I knew we must be close.
In my younger years I might have turned back, but age has emboldened me, much to the embarrassment of my sons and wife. Leigh Ann was saved the sight of me climbing over a locked gate by the arrival of the owner of the property, who confirmed that, indeed, we were close, but that we would have to hike around her property to get to the cabin.
The weather was balmy, especially for January, and we had come shoed and dressed for a walk, so we locked the car and started up a meandering path leading to the top of the ridge. The modest log cabin was easy to spot, but not so easy to digest. A flapping tarp had been draped over the decaying roof in a feeble attempt to stem the flow of rainwater into the one-story home. Windows had been broken, the porch sagged dangerously, and thorny brambles had taken control of what had once been a rolling lawn, but was now a graveyard for deceased lawnmowers buried in the weeds by city maintenance workers.
I recalled having read that someone hoped the city would transform Wolfe’s cabin into a tourist attraction, but given its remote location and deplorable condition, I knew immediately that would never happen. Besides, as a prudent council member would quickly point out, the city already has a Thomas Wolfe Memorial Visitors’ Center and restored home, both far more accessible than this sagging cabin east of town.

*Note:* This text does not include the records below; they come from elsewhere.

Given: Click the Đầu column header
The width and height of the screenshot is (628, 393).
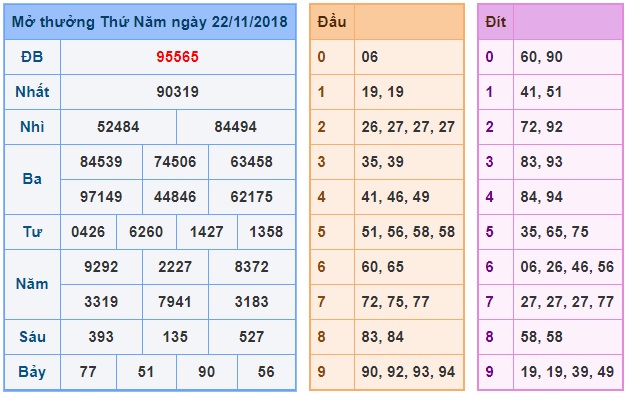Looking at the screenshot, I should [332, 22].
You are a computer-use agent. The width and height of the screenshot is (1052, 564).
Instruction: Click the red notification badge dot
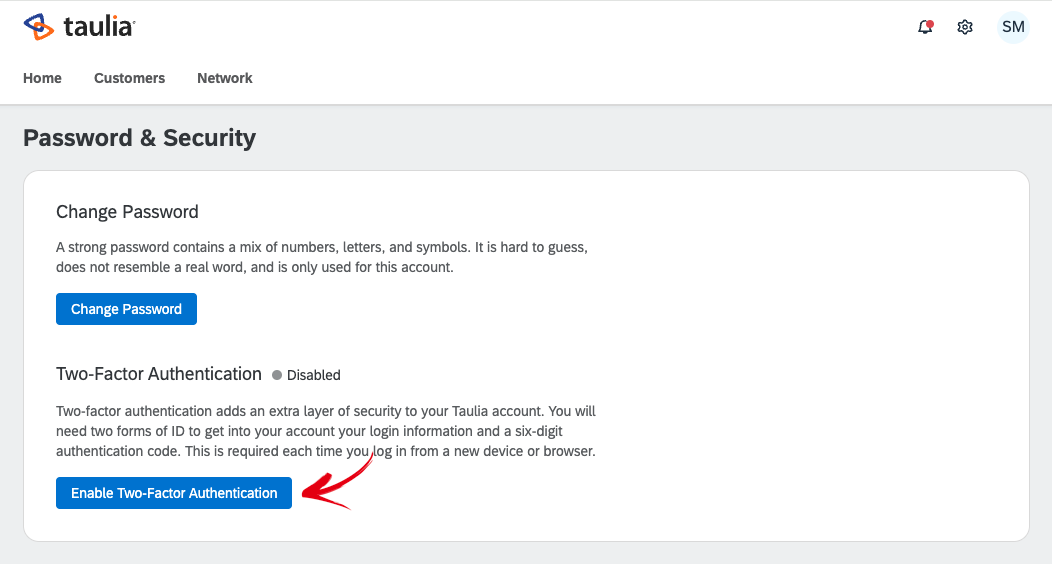pyautogui.click(x=930, y=22)
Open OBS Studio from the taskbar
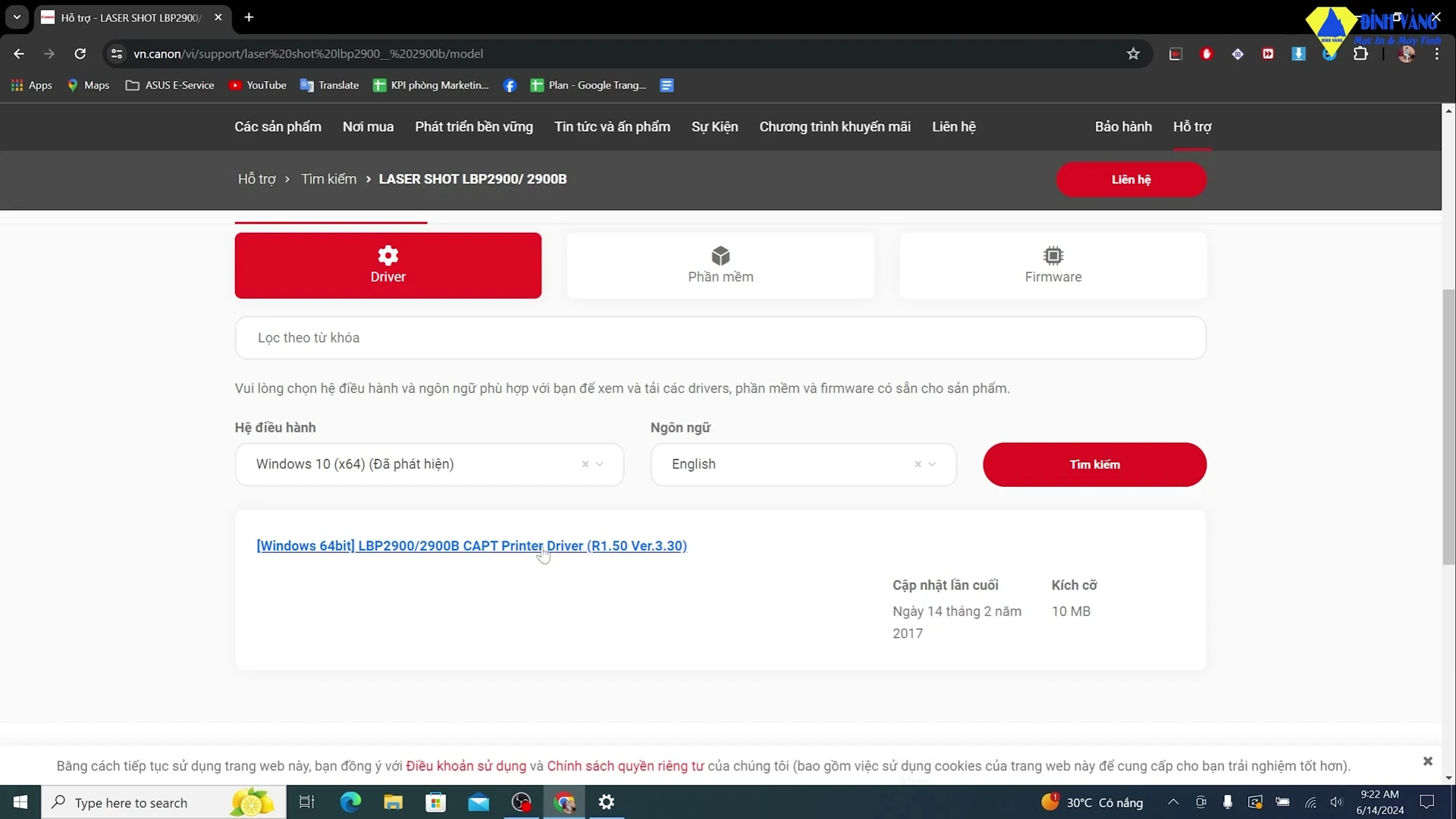Viewport: 1456px width, 819px height. coord(520,802)
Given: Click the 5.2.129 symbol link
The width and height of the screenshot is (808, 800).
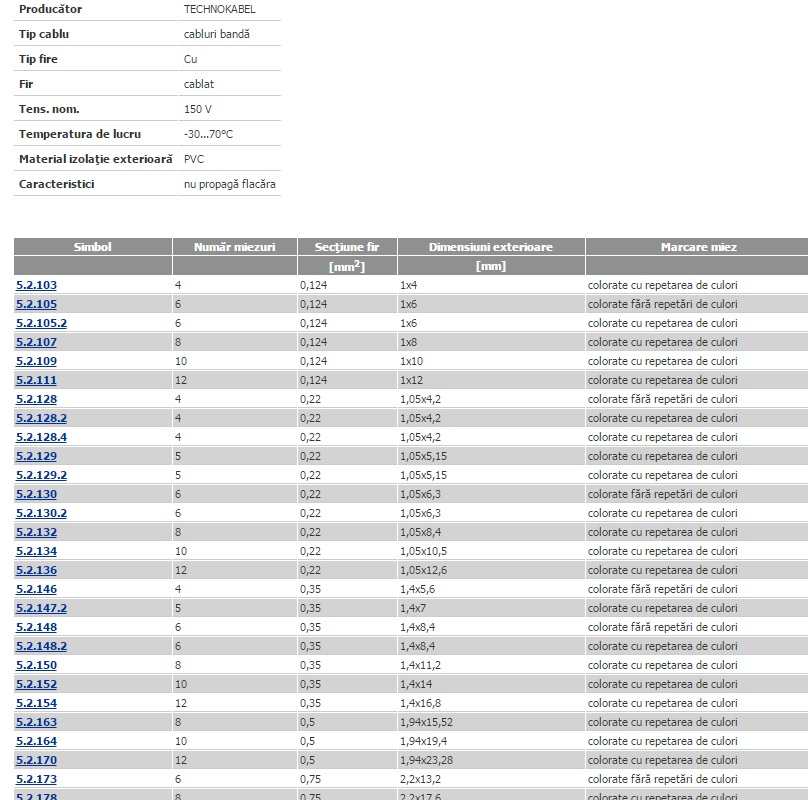Looking at the screenshot, I should (x=36, y=456).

And there really wasn’t much to see once we got there. It was your basic three-room log cabin with a tacked-on kitchen addition that needed to be torn off. Even the view over the Swannanoa River had been compromised by the sight and sounds of semi-trucks pounding their way up Interstate 40 less than a quarter mile away.

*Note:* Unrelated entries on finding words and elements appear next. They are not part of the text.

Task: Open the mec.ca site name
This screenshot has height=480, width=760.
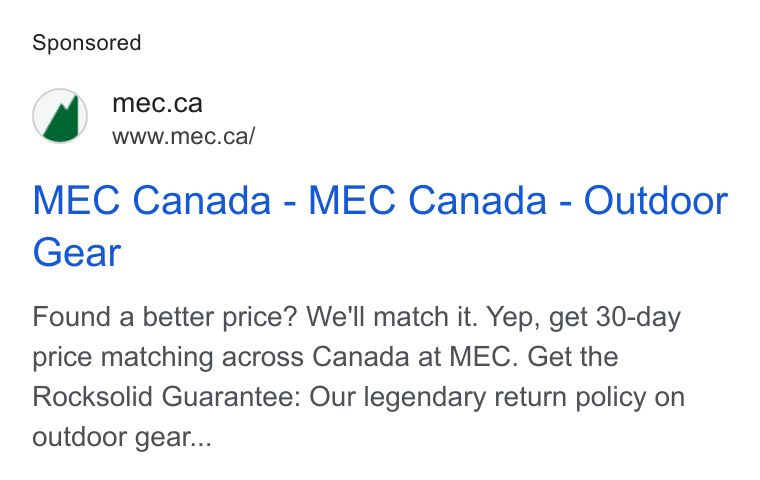Action: (x=157, y=103)
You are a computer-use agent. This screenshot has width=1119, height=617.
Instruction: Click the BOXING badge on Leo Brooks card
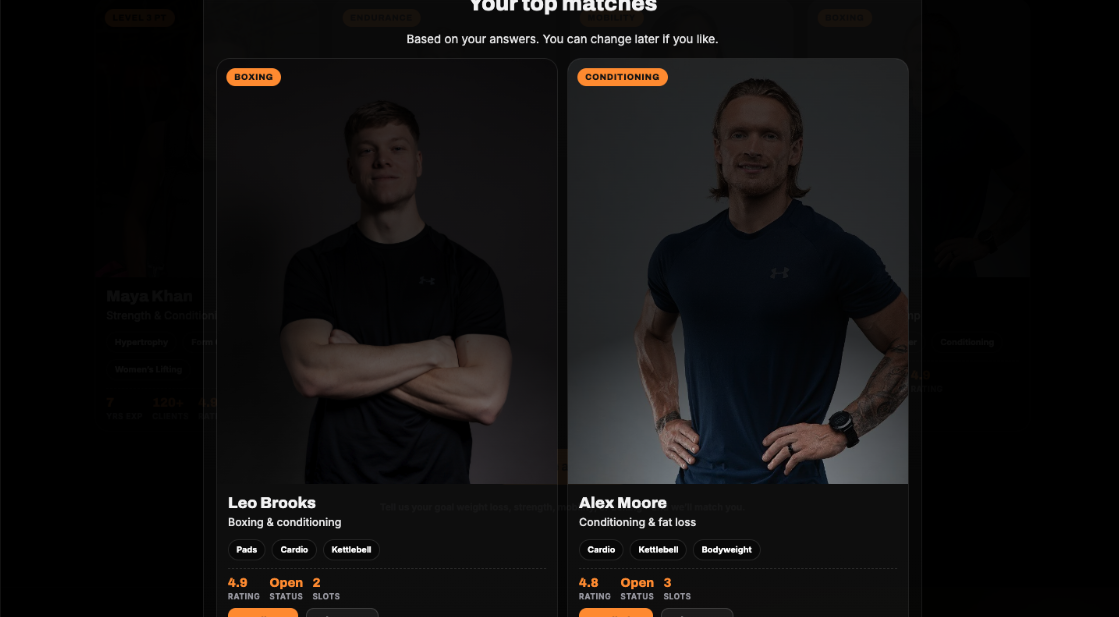253,77
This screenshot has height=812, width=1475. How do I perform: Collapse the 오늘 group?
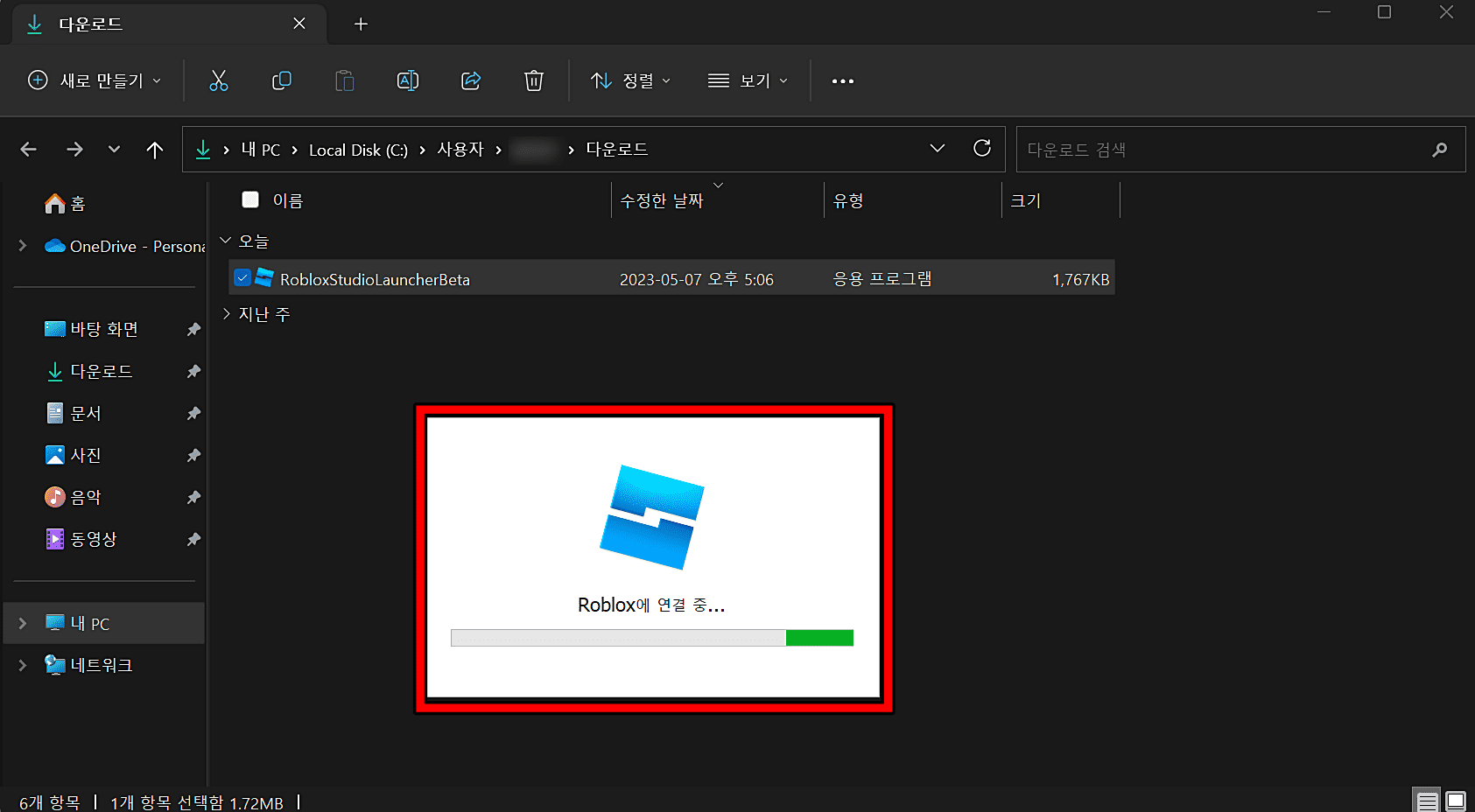pos(226,241)
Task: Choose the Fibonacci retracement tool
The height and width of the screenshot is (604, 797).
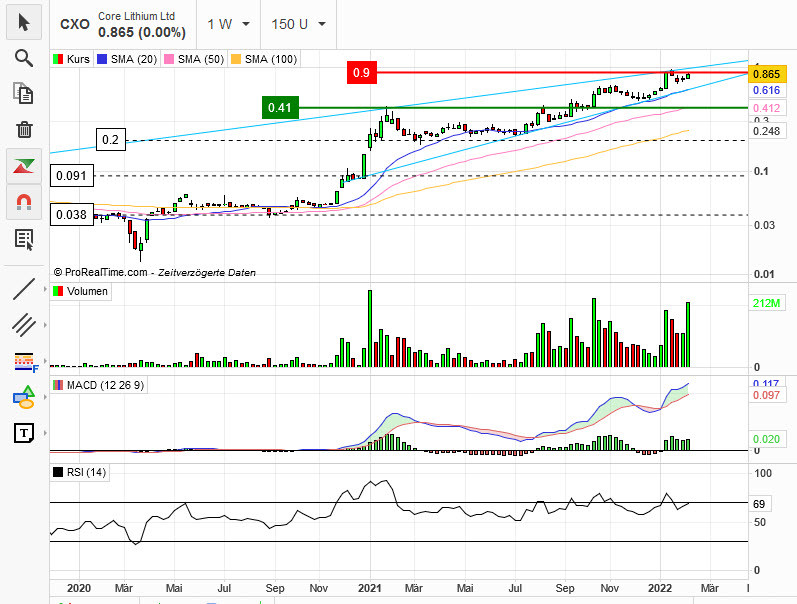Action: (24, 361)
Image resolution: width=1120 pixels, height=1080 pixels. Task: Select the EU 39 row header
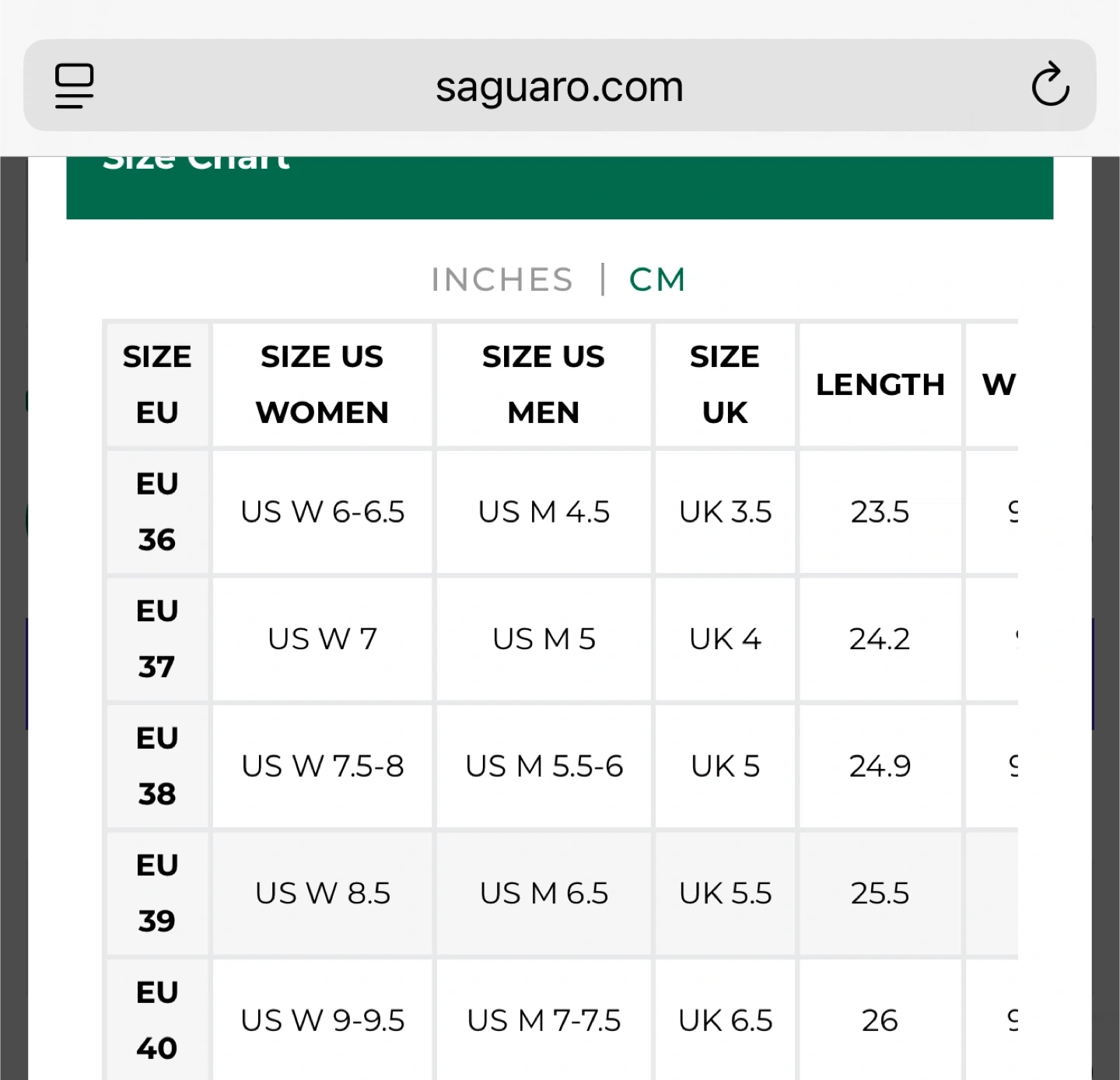pos(157,893)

Unfortunately, the city will never have enough excess funds to undertake the restoration of this cabin, nor would it consider selling even a portion of the property to a private landowner dedicated to restoring it. The Preservation Society has far more important projects than its membership and financial resources can handle, so the cabin will most likely sit and sag and eventually sink into the ground.
Unless, of course, someone came up with a logical approach and the necessary funds to dismantle the cabin and re-erect it on a more appropriate site….
Anyone in need of a project?
Until next Monday,
Have a great week!
(And see you soon at the Grove Park Inn!)
Bruce
Upper: The cabin as it appears today.
Lower: Tom Wolfe standing in the cabin in 1937, one year prior to his death.